*TASK DESCRIPTION*:
Your answer should consist only of the lines below from the one with "Given: Open the Birthday calendar picker" through the one with "Instruction: Open the ChatGPT创作 icon", copied exactly.

*ENTRIES PROVIDED*:
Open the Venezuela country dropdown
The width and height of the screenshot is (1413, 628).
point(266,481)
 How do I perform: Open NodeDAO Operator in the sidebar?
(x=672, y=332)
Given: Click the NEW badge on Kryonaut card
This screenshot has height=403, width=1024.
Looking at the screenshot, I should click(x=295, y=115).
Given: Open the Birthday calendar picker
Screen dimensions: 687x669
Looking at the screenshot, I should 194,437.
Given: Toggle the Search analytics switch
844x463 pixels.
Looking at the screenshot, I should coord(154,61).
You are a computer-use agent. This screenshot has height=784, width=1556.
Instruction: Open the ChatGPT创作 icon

==

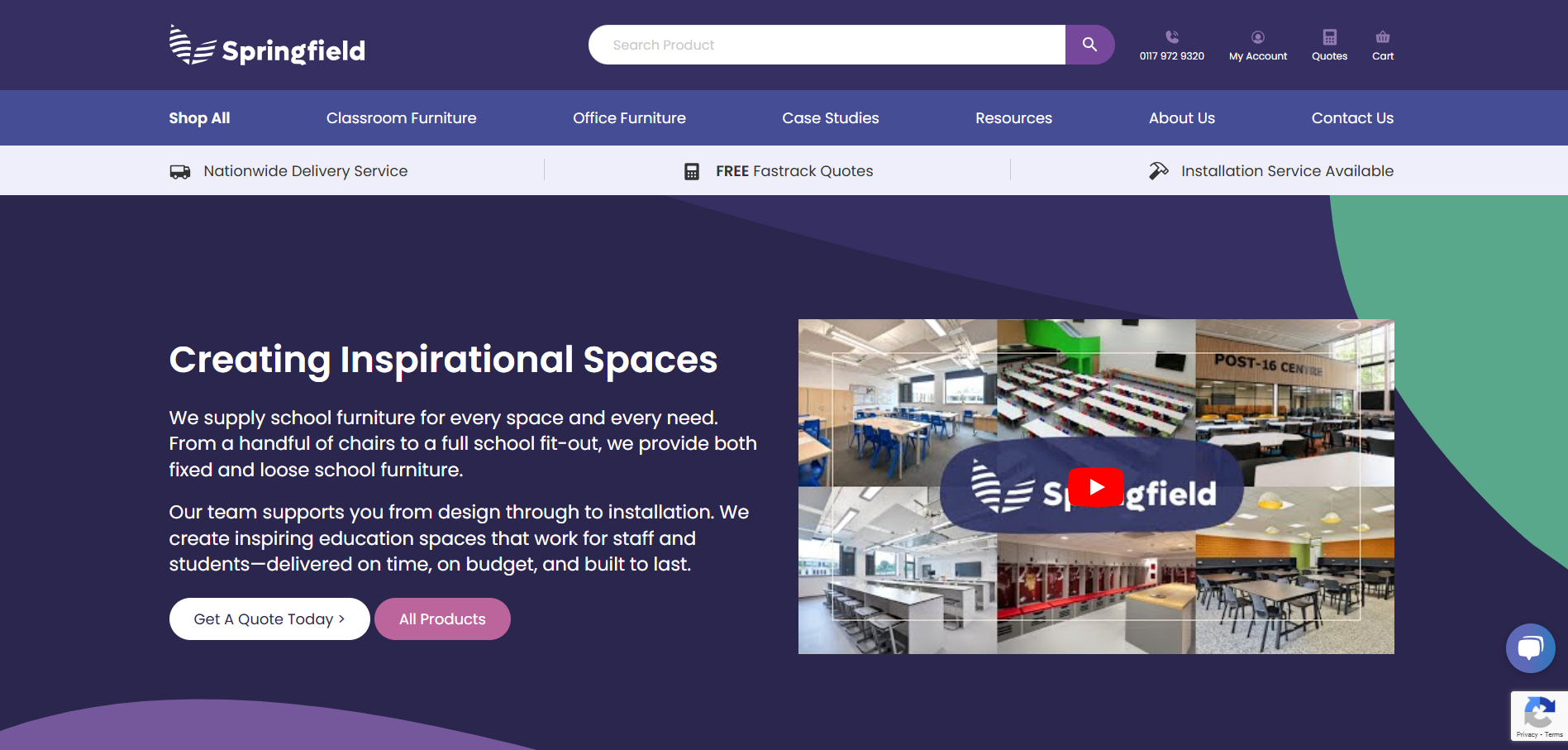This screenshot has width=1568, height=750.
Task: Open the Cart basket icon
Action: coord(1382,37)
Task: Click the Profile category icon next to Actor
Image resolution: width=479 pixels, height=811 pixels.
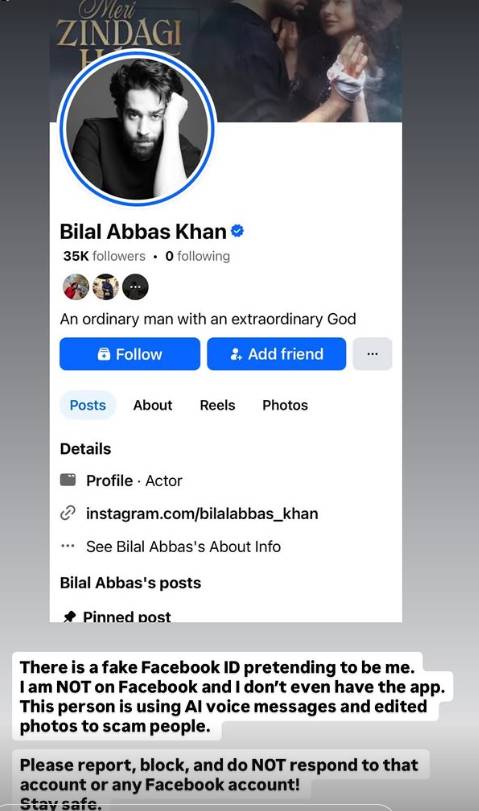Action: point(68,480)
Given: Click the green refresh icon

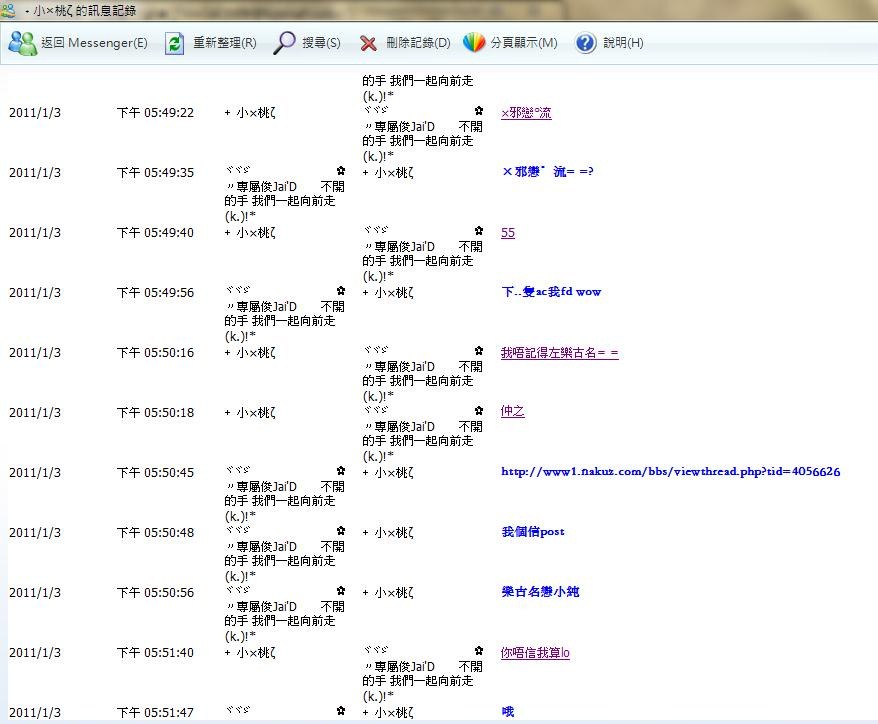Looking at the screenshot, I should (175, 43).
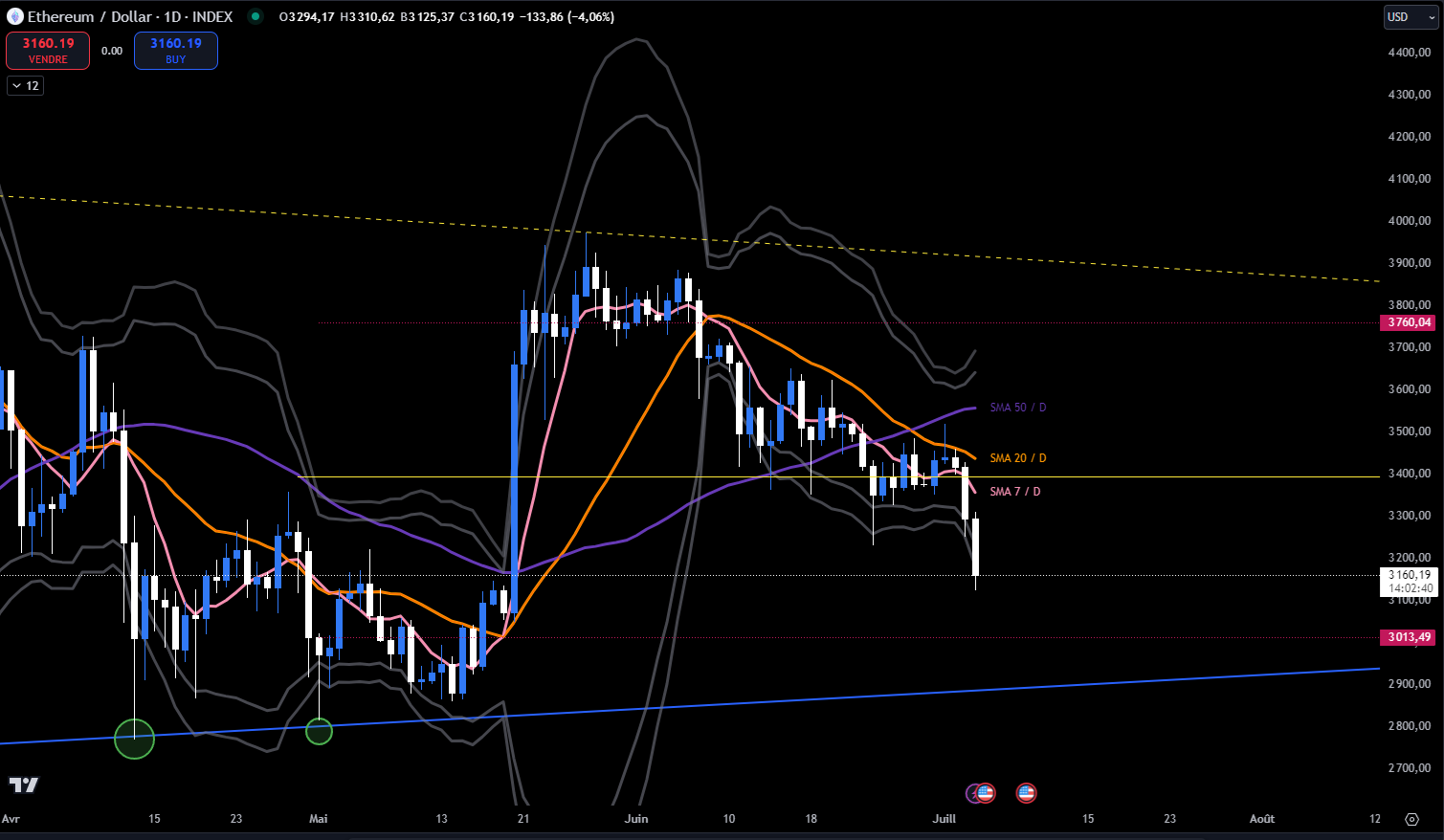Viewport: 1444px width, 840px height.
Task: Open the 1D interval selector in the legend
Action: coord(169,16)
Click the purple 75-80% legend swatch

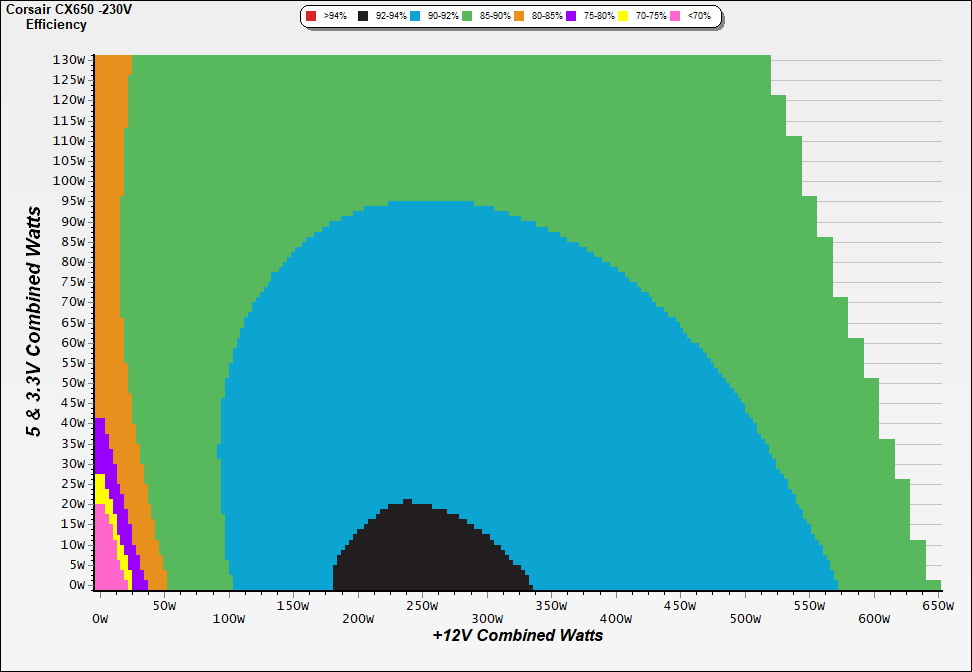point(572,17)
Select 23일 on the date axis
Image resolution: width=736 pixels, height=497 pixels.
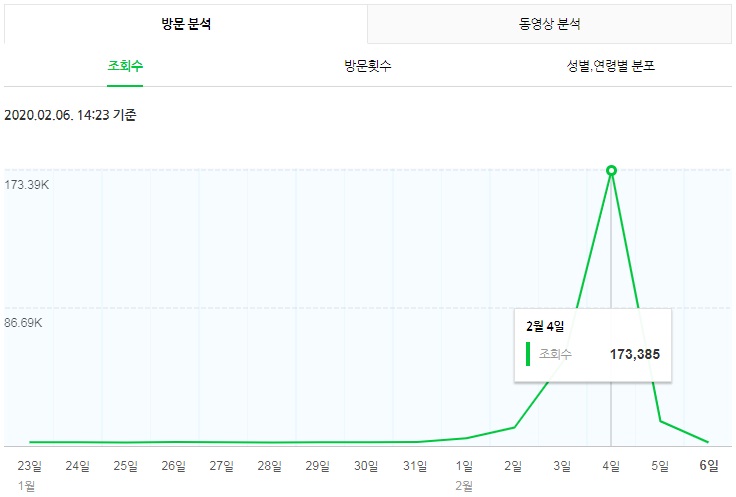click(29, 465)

*WRITTEN SOLUTION*:
Given: Open the Birthday calendar picker
Screen dimensions: 687x669
Looking at the screenshot, I should 194,437.
Given: Toggle the Search analytics switch
844x463 pixels.
Looking at the screenshot, I should coord(154,61).
You are a computer-use agent. This screenshot has height=784, width=1556.
Instruction: Open the ChatGPT创作 icon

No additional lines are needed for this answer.